Prace nad tym projektem, który jeszcze bardziej pogłębiłby izolację Rosji na arenie międzynarodowej, wciąż trwają, a - jak wynika z ustaleń grupy Anonymous - po bandyckim napadzie na suwerenną Ukrainę jedynie przyspieszyły.
Kolejnym sposobem Kremla na uniezależnienie się od zachodnich koncernów technologicznych jest własne oprogramowanie. Rosjanie właśni pochwalili się nowym systemem operacyjnym, który ma znaleźć zastosowanie głównie w sektorze edukacyjnym.

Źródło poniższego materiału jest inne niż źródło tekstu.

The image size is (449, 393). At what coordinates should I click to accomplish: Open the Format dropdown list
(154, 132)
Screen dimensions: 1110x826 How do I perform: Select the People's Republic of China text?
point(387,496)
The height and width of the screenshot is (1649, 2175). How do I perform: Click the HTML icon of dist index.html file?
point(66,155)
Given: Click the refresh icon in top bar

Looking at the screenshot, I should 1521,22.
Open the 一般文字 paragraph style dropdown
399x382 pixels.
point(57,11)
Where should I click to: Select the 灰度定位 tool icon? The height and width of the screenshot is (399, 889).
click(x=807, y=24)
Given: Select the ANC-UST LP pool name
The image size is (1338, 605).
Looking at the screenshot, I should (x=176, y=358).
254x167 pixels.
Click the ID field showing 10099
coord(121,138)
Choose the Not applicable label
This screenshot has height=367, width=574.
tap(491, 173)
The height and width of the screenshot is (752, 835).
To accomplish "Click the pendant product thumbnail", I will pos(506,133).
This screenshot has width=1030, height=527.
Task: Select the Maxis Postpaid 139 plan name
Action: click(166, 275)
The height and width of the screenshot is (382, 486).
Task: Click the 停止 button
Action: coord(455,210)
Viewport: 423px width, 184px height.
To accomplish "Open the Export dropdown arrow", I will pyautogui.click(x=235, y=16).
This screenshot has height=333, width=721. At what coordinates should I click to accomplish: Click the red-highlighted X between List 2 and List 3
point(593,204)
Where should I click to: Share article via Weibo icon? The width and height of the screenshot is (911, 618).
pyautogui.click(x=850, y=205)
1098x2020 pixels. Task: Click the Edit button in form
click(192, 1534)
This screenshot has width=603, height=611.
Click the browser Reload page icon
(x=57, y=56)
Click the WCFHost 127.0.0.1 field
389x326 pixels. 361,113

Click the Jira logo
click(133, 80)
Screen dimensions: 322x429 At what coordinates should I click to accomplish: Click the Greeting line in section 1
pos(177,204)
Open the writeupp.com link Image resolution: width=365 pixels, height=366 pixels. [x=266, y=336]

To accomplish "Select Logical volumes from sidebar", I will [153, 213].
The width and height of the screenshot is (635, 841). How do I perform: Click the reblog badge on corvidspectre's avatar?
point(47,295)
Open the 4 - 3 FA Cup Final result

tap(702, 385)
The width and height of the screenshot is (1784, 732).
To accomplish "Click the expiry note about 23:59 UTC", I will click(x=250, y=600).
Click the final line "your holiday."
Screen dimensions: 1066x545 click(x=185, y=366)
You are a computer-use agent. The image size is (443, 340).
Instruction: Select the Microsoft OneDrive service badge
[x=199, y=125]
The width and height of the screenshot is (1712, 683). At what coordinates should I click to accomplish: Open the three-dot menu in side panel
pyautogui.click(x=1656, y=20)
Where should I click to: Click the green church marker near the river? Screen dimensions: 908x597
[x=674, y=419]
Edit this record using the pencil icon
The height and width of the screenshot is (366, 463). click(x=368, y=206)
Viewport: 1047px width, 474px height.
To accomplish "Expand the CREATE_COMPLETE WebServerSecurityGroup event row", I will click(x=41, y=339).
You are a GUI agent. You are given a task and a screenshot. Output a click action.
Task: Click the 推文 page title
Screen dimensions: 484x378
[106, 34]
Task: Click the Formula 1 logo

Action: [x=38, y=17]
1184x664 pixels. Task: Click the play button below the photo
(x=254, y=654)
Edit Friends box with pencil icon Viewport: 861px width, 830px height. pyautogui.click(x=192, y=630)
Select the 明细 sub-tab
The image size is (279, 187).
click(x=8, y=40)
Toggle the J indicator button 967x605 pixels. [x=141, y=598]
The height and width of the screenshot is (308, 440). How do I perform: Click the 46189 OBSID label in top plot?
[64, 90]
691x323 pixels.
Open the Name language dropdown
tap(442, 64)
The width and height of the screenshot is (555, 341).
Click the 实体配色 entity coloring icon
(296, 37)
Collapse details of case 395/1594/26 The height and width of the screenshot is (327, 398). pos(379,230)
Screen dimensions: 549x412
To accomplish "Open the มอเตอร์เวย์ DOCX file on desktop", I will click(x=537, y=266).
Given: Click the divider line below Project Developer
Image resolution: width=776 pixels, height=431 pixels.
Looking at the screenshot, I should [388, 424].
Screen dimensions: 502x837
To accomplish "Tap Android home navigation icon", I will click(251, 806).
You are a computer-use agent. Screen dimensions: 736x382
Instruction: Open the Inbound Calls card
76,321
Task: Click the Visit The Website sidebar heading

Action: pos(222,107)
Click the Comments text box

M OS, bo o nim mowa, to dzieło 25 programistów (już ten fakt sporo mówi nam o skromnej skali tego przedsięwzięcia) z rosyjskiego Departamentu Technologii Informacyjnych. Nazywanie go "rywalem Windowsa" byłoby grubą przesadą.
M OS fot. Gizchina
Mówimy tu o bardzo prostym systemie, a w zasadzie o nakładce systemowej. M OS został bowiem oparty na jądrze Linuksa. A podobnych projektów na rosyjskim rynku nie brakuje. Można choćby wspomnieć o takich dystrybucjach Linuksa, jak BaseALT, RED OS czy Astra Linux.
Jak donosi serwis Gizchina, M OS - przynajmniej zdaniem jego twórców - wyróżnia się na tle tych systemów, gdyż "posiada prosty oraz intuicyjny interfejs, a jednocześnie zapewnia wysoki poziom bezpieczeństwa".
Rosyjski system operacyjny został wyposażony w pakiet podstawowych narzędzi. Znajdziemy tu m.in. przeglądarki internetowe Chromium oraz Mozilla Firefox, programy pocztowe, a także darmowe oprogramowanie biurowe P7-Office oraz LibreOffice.
Kreml rozpoczął już proces wdrażania systemu M OS do rosyjskiego systemu edukacji. W ramach programu "laptop dla każdego nauczyciela", urządzenia z nowym systemem trafiły już do niemal wszystkich moskiewskich szkół, zastępując komputery z pakietem Microsoft Office.
Nieco zastanawiająca jest również sama nazwa systemu. Trudno nie znaleźć w niej bowiem nawiązania do MacOS-a, czyli flagowego systemu operacyjnego Apple.